Take every line from the listing below that contains "logo".

Segment Open

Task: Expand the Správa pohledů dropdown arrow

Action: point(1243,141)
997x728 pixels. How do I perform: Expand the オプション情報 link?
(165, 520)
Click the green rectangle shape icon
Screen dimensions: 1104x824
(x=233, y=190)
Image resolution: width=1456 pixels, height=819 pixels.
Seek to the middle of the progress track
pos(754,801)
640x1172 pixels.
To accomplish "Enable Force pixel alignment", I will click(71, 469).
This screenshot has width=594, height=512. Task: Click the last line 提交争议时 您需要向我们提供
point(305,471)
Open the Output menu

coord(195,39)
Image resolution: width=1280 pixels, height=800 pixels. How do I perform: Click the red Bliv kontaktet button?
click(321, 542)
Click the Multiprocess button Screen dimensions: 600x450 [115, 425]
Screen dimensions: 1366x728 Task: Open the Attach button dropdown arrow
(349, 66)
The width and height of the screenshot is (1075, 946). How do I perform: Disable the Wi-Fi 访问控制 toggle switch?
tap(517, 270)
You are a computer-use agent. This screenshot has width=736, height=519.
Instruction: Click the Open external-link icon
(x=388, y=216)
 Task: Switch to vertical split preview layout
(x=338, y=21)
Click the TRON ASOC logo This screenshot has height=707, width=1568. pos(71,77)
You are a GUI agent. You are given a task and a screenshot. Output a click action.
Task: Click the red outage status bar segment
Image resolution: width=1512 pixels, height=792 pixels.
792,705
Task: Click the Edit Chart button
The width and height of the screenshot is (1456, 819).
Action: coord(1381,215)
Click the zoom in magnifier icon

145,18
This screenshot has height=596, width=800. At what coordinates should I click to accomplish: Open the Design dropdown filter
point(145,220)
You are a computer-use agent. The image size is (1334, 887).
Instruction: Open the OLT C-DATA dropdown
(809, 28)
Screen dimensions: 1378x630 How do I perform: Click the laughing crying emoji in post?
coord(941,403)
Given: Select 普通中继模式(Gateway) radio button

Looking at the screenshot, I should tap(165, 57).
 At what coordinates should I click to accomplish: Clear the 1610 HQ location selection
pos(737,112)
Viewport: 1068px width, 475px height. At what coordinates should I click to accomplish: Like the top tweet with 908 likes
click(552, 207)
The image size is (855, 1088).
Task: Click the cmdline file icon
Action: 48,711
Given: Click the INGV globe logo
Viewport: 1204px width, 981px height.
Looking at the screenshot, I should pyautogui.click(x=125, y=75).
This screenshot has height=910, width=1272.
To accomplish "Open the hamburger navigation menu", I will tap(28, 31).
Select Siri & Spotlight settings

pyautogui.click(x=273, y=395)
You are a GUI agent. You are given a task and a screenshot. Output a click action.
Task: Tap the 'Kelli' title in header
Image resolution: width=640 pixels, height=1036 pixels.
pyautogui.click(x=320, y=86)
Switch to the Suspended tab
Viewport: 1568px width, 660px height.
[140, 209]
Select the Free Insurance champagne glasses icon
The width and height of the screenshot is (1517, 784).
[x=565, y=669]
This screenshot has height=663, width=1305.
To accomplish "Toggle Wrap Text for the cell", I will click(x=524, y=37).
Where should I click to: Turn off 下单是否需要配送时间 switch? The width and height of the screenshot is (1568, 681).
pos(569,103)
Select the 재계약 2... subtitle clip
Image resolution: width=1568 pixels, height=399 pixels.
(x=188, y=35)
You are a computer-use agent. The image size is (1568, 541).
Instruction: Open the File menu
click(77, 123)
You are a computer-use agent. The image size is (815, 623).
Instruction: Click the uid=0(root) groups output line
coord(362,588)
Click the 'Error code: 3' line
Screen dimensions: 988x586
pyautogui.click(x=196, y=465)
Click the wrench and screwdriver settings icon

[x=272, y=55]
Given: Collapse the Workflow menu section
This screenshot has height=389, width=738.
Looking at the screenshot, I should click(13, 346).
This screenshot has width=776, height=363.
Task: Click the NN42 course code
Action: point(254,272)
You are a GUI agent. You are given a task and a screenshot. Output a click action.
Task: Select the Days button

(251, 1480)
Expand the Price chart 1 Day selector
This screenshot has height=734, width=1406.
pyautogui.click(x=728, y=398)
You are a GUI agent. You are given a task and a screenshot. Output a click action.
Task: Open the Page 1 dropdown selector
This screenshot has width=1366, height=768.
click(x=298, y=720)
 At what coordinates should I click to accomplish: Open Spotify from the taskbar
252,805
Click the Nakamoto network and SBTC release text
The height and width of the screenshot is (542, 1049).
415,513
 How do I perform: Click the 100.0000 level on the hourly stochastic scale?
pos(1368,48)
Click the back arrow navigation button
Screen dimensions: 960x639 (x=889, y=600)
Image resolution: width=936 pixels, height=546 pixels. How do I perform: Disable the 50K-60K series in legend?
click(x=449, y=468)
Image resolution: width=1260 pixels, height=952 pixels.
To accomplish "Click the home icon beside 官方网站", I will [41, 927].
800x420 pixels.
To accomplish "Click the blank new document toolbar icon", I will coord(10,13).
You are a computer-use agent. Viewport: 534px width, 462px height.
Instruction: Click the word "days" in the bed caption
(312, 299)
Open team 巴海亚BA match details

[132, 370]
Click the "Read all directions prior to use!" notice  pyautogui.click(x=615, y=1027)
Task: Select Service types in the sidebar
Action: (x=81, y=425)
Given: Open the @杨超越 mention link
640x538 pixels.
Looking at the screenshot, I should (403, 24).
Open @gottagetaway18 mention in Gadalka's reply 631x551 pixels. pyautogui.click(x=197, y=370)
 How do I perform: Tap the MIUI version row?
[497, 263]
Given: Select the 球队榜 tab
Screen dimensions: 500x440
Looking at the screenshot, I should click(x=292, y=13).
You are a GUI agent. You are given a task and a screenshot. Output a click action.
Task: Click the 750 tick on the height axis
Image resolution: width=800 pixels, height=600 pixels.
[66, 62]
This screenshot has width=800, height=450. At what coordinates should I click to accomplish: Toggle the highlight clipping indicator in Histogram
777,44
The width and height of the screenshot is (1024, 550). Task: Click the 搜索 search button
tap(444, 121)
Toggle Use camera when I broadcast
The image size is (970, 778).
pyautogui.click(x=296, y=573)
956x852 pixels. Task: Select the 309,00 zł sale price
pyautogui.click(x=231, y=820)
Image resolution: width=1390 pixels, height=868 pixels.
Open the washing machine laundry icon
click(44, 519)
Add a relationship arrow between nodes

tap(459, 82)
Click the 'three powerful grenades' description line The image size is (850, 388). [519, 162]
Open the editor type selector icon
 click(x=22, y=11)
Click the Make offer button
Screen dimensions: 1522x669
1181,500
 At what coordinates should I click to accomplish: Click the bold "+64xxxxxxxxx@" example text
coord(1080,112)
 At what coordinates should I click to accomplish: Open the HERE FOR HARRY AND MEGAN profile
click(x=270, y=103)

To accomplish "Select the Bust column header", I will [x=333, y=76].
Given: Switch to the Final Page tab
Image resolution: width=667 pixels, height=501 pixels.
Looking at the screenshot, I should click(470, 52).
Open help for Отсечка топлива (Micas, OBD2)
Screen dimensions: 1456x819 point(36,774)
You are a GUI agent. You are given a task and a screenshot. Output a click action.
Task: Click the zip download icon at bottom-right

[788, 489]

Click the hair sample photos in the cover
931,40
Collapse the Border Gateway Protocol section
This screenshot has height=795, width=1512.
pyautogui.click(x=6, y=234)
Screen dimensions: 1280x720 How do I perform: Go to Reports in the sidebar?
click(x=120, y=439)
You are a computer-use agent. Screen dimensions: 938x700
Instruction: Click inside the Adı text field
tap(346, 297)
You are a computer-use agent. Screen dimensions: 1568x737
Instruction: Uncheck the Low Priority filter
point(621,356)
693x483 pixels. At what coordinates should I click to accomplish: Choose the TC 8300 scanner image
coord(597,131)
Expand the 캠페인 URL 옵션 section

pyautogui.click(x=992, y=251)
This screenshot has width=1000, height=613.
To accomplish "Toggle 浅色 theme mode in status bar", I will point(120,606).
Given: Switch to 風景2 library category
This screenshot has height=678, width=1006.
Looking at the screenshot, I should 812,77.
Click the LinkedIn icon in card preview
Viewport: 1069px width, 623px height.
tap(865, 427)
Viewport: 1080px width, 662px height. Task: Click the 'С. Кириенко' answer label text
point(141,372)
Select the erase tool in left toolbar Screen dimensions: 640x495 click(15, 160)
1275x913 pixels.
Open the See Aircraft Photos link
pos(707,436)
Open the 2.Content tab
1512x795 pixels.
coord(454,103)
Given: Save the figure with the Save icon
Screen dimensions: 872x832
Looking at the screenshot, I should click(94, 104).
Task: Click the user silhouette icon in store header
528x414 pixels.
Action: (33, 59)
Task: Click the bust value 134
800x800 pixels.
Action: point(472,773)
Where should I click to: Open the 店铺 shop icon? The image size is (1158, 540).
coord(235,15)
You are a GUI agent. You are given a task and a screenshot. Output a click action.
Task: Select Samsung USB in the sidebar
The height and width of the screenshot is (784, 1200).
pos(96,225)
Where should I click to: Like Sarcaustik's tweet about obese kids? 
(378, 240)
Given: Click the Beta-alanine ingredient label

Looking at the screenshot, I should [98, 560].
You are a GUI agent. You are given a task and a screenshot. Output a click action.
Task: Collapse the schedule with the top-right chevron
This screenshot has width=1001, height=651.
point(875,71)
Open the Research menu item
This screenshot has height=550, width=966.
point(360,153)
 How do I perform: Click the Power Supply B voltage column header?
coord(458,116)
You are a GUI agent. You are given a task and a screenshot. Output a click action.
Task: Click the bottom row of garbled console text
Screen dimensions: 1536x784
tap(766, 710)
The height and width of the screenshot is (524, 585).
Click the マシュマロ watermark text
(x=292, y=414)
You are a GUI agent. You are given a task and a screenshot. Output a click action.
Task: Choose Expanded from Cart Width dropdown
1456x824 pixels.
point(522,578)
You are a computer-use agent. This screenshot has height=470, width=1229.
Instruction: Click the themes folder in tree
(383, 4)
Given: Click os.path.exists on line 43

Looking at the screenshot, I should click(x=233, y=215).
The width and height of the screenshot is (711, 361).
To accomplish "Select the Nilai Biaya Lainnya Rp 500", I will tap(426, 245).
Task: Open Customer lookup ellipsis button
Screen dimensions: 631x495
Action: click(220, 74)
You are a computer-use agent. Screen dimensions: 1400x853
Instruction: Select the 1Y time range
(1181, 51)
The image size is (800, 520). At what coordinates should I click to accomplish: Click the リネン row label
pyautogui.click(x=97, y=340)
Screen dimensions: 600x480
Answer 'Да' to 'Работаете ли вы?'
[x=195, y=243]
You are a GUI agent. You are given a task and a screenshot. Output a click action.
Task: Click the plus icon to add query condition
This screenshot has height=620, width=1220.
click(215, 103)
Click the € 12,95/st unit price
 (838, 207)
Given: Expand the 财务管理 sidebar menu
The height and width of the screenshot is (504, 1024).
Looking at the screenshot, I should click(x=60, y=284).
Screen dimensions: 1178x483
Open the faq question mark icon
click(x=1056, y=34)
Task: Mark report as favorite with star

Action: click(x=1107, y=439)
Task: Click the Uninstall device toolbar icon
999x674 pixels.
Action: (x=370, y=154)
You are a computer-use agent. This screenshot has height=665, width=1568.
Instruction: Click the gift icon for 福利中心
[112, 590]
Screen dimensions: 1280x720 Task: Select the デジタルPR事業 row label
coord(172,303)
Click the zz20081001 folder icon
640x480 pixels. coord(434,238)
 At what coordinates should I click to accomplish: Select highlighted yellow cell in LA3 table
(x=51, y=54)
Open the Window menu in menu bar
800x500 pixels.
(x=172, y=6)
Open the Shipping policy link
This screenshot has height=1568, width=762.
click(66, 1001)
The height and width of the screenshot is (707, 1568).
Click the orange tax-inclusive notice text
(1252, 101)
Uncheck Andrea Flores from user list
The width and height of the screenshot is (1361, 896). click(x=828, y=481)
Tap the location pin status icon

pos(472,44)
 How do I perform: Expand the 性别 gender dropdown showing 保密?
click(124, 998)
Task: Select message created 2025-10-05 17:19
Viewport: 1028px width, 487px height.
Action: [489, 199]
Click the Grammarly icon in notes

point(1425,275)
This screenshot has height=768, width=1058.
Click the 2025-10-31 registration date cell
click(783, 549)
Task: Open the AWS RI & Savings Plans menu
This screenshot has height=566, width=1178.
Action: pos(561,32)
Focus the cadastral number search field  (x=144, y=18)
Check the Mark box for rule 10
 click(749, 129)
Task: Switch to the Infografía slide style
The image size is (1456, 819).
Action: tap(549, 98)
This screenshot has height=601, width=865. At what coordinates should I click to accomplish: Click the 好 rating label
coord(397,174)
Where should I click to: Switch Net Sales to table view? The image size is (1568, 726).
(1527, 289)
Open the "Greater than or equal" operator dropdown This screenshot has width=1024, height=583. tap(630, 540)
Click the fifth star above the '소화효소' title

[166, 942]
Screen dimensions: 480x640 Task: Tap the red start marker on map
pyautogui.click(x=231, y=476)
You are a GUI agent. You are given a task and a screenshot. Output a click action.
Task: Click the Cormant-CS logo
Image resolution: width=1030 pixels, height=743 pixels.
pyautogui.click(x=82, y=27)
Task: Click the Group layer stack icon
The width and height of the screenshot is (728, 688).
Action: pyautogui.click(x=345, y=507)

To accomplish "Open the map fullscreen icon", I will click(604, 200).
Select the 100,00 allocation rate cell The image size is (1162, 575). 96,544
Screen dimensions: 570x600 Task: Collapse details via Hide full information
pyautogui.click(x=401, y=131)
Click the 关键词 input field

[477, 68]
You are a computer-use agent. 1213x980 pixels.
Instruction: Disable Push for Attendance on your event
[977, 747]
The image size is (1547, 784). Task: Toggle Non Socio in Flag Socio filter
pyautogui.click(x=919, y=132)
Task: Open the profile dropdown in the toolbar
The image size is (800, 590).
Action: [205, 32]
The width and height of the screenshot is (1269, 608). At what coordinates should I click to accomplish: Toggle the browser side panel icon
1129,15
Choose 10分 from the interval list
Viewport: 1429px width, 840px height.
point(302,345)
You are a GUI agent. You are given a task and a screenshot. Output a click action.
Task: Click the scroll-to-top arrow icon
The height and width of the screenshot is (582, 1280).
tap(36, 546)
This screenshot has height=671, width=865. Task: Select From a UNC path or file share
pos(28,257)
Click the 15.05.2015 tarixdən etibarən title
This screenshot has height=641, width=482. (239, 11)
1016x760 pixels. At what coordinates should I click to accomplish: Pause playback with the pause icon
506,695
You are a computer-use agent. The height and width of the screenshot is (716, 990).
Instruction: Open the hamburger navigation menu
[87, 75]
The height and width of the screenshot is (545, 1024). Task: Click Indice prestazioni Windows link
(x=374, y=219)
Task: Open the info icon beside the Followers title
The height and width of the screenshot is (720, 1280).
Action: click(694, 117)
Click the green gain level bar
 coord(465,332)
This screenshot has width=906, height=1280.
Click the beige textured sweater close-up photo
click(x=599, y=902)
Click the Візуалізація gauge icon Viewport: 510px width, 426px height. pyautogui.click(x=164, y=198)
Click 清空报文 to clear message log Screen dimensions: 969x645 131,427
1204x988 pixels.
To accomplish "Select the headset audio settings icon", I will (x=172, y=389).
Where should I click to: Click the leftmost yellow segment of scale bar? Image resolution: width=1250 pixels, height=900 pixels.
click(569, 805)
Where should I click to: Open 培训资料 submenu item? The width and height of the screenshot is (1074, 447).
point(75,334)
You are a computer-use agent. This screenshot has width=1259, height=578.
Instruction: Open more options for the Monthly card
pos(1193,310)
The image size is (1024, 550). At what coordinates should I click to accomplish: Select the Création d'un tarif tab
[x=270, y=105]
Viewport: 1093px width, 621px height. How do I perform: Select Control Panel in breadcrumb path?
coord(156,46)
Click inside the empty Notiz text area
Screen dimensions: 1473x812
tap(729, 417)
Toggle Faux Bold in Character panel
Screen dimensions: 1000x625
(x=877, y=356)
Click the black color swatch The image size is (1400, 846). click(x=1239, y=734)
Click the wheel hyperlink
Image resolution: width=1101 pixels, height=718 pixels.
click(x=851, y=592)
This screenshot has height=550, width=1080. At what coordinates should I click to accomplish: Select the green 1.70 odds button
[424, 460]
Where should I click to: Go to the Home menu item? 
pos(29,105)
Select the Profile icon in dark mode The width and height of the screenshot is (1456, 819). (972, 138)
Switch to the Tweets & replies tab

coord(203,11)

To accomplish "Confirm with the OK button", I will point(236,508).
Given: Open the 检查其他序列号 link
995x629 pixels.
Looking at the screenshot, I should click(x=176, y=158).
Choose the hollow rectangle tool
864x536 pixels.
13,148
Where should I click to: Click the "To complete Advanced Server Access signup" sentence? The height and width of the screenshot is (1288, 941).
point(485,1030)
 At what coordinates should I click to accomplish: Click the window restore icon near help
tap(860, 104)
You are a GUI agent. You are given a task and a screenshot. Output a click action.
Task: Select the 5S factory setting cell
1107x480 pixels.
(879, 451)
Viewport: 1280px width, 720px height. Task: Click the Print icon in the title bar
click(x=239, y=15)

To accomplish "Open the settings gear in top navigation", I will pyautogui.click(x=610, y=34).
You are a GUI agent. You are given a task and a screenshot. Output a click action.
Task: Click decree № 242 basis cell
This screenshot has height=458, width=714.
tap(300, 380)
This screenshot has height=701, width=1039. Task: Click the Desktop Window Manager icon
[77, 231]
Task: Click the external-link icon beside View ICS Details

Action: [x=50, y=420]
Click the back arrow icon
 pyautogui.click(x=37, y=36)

Segment Closed

SOLUTION FOR THIS EXERCISE:
Click the TRON ASOC logo This screenshot has height=707, width=1568. pos(71,77)
Given: Click the INGV globe logo
Task: Click the Cormant-CS logo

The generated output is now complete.